En 1782, il avait marié sa fille Thérèse, la dixième de ses enfants à
Jacques Louis Poisson des Gastines qui vendit Hac en 1807 au marquis de
Langle-Beaumanoir et le petit-fils de ce dernier, Louis Anne le céda à son
tour, le 30 avril 1852, à Jean-Marie Larère. C'est dans la famille de ce
dernier que Hac demeure depuis plus de 130 ans.
Après Jean-Marie, Alfred Larère le garda, en effet, de 1886 à 1913, date à
laquelle il passa aux enfants d'Anne Larère, sa nièce, mariée au statuaire
Arthur Guéniot en 1901. Ce dernier, né en 1866, fut un sculpteur de grand
talent, élève du peintre Gustave Moreau et condisciple de Matisse et
Rouault.

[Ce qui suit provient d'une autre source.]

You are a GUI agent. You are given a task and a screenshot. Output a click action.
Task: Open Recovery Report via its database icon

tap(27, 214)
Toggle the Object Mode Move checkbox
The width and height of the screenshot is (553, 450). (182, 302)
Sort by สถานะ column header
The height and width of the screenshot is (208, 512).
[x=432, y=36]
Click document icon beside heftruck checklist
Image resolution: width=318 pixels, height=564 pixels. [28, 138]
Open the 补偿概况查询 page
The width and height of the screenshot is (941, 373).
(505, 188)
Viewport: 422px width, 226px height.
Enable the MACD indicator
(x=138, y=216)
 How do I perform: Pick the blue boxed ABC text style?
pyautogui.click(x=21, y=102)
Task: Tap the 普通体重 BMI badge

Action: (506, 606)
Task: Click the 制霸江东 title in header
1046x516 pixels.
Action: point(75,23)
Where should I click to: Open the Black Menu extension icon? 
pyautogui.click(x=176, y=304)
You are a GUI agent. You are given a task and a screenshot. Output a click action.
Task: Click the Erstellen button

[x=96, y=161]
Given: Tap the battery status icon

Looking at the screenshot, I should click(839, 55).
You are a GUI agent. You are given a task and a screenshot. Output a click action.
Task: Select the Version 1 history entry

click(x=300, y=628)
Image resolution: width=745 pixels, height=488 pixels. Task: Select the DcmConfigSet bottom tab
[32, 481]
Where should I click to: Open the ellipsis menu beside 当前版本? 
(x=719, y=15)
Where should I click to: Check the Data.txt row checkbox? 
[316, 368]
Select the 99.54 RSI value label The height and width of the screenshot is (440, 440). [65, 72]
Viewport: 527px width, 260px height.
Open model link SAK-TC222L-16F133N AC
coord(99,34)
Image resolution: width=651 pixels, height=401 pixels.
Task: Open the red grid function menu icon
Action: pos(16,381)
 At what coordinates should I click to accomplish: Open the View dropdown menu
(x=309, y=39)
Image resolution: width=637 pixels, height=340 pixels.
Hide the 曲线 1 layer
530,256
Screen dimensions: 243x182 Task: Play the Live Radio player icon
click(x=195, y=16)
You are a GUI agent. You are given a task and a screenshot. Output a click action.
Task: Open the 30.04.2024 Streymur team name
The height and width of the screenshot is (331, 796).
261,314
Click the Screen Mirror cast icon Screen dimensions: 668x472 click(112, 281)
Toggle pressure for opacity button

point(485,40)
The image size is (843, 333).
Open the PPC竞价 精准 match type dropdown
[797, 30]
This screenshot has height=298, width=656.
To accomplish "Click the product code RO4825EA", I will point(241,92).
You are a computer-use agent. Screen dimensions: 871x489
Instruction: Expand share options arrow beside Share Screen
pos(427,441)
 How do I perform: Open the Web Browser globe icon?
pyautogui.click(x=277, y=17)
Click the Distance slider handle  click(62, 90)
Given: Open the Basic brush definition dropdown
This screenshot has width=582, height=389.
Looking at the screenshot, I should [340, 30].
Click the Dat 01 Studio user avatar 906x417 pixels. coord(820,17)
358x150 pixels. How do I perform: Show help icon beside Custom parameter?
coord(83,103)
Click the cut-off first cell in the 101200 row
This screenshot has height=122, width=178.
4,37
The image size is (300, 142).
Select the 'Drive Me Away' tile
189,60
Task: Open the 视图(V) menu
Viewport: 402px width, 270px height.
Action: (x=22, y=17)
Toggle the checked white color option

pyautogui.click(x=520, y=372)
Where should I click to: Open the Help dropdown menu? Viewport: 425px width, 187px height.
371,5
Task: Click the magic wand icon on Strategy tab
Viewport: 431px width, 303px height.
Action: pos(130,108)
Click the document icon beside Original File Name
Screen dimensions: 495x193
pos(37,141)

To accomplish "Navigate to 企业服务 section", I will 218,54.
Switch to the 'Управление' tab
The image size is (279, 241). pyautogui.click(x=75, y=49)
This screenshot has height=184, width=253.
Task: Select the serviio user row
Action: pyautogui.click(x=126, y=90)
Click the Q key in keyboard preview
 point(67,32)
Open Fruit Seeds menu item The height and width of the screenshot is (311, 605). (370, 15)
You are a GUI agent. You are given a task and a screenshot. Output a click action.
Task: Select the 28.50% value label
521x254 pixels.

Son œuvre, couronnée par plusieurs distinctions au salon des
Artistes français, dont la médaille d'or en 1927, est représentée à Dinan
par la remarquable statue en pied de Jean de Beaumanoir, héros du Combat des
Trente, il fut par ailleurs un portraitiste très réputé, dont les bustes
témoignent d'une rare maîtrise. En 1927, le château échoit en partage à
Madeleine Guéniot, épouse d'Étienne Paillard. Il avait été habité par des
fermiers durant le XIXe siècle; une grange ajoutée aux communs, et une
écurie accolée à la plus orientale des tours avaient accusé sa destinée
utilitaire. Entre 1927 et 1936, puis en 1961, des travaux de restauration
furent menés par Étienne Paillard, historien et archéologue très averti. Ils
ont porté principalement sur la réfection des fenêtres qu’on avait murées en
grand nombre pour échapper à l'impôt, sur celle des dallages et sur celles
des lambris du second étage. Ces travaux, exécutés exclusivement par des
artisans locaux, se sont inspirés des restaurations effectuées à Langeais
par la famille Siegfried: loin des reconstitutions "troubadour" fréquentes
dans les châteaux bretons, ils sont un modèle de sobriété et d’exactitude
archéologique. Les propriétaires de la génération actuelle s’attachent à
garder cet esprit. Depuis 1984, le château est ouvert au public. Le château
de Hac accueille en outre des animations culturelles diverses, séminaires,
expositions d'art et d'artisanat, concerts, soirées littéraires et
artistiques. Le château de Hac est un long bâtiment comprenant deux
niveaux surmontés d'un étage de combles à surcroît; le plan forme un
rectangle dont l'extrémité orientale à peu près carrée, est légèrement en
saillie en façade, mais fortement en retrait à l’arrière en raison de sa
plus faible profondeur. Trois tours rondes couvertes en poivrière flanquent
la façade principale. Celle de gauche, la plus étroite, est à l’angle et
repose, grâce à un cul de lampe garni de moulures toriques, sur une colonne
dont la bague formant chapiteau est décorée d’une guirlande végétale; à
mi-hauteur un larmier se détache sur la nudité du mur. Au centre de la
façade, la seconde tour, plus épaisse, est aussi la plus haute; on y voit un
larmier à la hauteur du premier étage; la partie haute est d’un diamètre
légèrement supérieur, la transition étant marquée par une moulure torique
qui continue celle qui marque sur la façade la jonction avec la couverture;
une petite tourelle, portée en encorbellement sur un cul de lampe mouluré
saillant de la façade, est suspendue à droite de la tour comme une
échauguette. Enfin, la troisième tour, et la plus épaisse, est à l'angle de
droite; elle porte un larmier et une partie supérieure de plus fort
diamètre, à la même hauteur que ceux de la tour centrale. La façade
postérieure est flanquée de deux tours. La première est à l'angle nord-ouest
et porte un larmier à mi-hauteur; l’autre au centre, s'élève sur un plan
outrepassé; un larmier marque la moitié de son élévation et la partie
supérieure s'élargit comme celles des deux plus grosses tours de la façade
sud; cet épaississement, toutefois, se fait à une hauteur inférieure à celui
de ces dernières; la couverture de cette tour, moins élancée que celle des
autres, adopte la forme d’un toit d'abside.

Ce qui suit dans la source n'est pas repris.